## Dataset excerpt
● ● ● ● ●

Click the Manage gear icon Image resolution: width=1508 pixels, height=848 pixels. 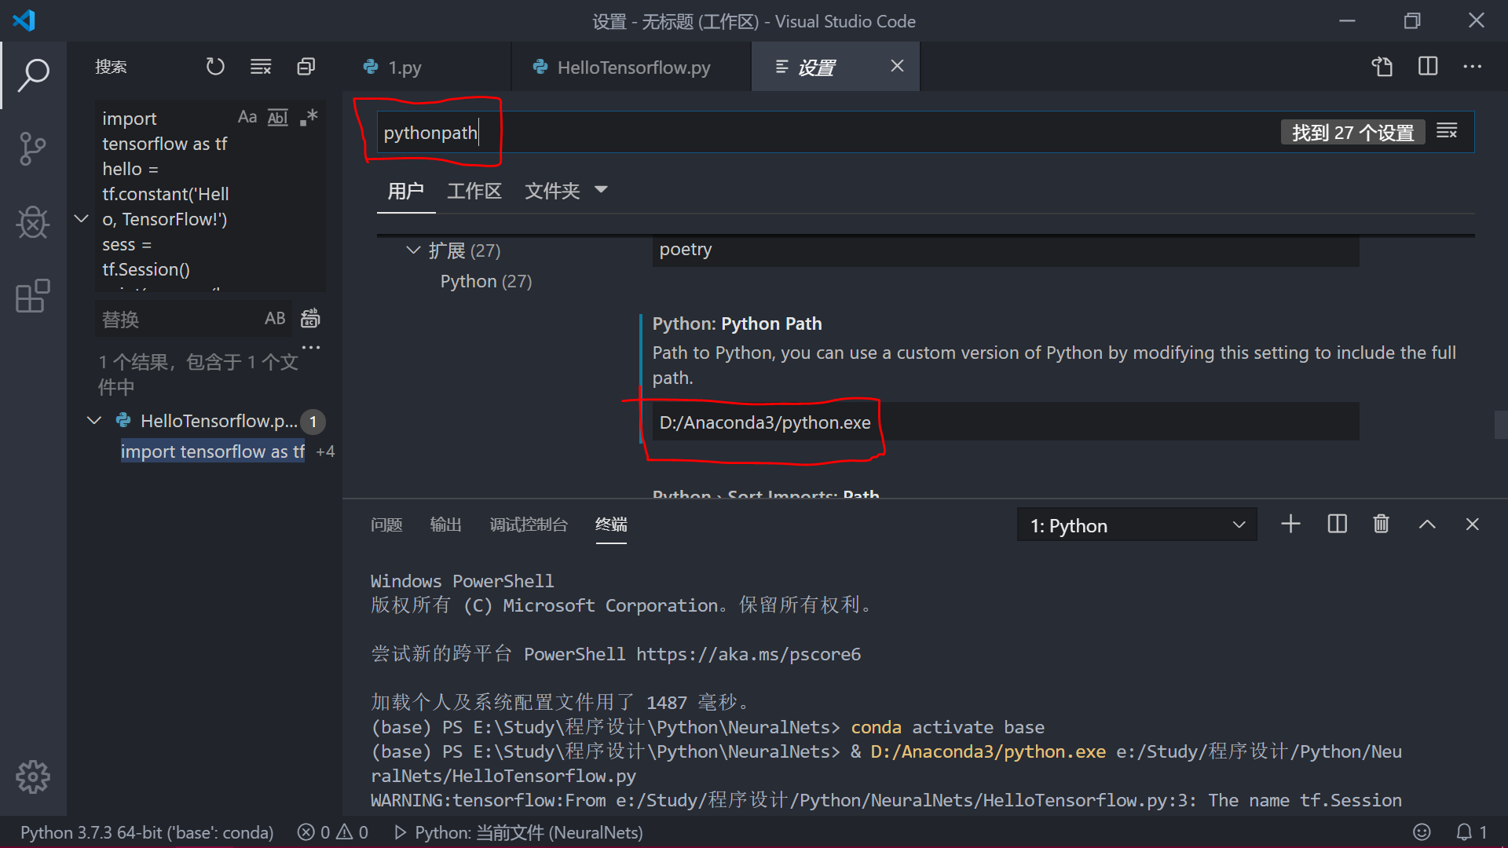(32, 777)
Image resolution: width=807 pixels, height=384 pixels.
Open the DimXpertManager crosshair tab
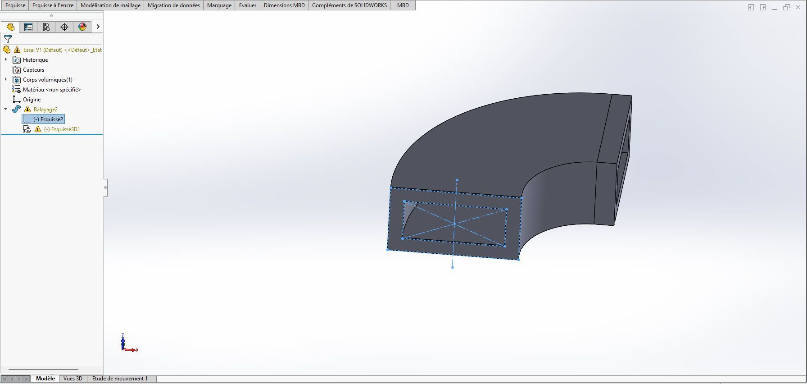tap(64, 27)
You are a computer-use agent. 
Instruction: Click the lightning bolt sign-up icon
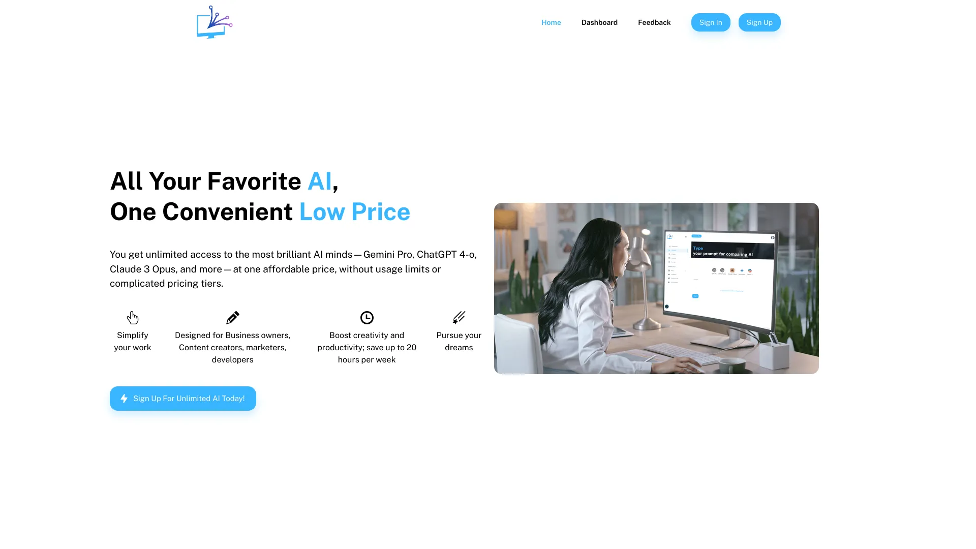[124, 398]
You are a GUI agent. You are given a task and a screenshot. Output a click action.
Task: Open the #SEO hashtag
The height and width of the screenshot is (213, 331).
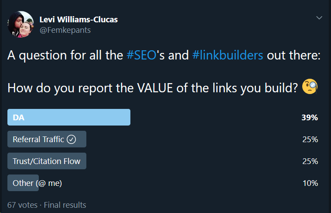(x=141, y=55)
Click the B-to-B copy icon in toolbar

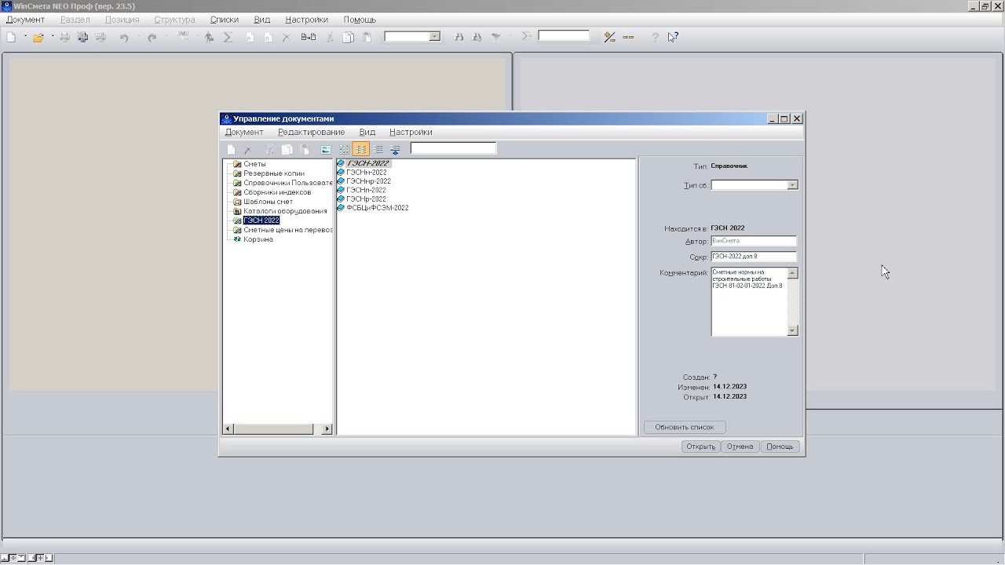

● ● ● ● ●

## Your goal
Edit the records starting at the line that contains "Image resolution: width=807" and ending at the end of the records, replacing "screenshot" with "screen capture" and leaving everything else unchanged. Omit the pictures from your answer.

## Complete answer
Image resolution: width=807 pixels, height=384 pixels.
Open the DimXpertManager crosshair tab
tap(64, 27)
You are a computer-use agent. 
Instruction: Click the lightning bolt sign-up icon
[124, 398]
You are a GUI agent. You are given a task and a screen capture. Output a click action.
Task: Open the #SEO hashtag
The height and width of the screen capture is (213, 331).
(x=141, y=55)
Click the B-to-B copy icon in toolbar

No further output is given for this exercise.